Segment Start: DATA SUPPLIED
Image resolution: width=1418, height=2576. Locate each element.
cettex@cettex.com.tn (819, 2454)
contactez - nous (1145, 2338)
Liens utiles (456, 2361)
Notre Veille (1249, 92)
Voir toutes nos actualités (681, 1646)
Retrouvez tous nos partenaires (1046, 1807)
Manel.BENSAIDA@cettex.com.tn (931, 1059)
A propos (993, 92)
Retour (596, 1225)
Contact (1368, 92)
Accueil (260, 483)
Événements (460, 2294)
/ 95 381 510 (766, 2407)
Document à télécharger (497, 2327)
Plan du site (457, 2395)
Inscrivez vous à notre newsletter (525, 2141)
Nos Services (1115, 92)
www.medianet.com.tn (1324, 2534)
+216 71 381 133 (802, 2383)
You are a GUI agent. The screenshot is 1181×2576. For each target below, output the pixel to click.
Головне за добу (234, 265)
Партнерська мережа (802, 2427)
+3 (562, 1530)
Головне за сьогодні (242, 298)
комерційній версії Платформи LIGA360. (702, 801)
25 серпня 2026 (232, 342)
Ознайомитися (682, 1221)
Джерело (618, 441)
Segment End: DATA SUPPLIED
◆ REQUIRED WORK
Above are the entries; copy out every line among them that contains the word "Головне".

◆ COMPLETED EXERCISE
Головне за добу (234, 265)
Головне за сьогодні (242, 298)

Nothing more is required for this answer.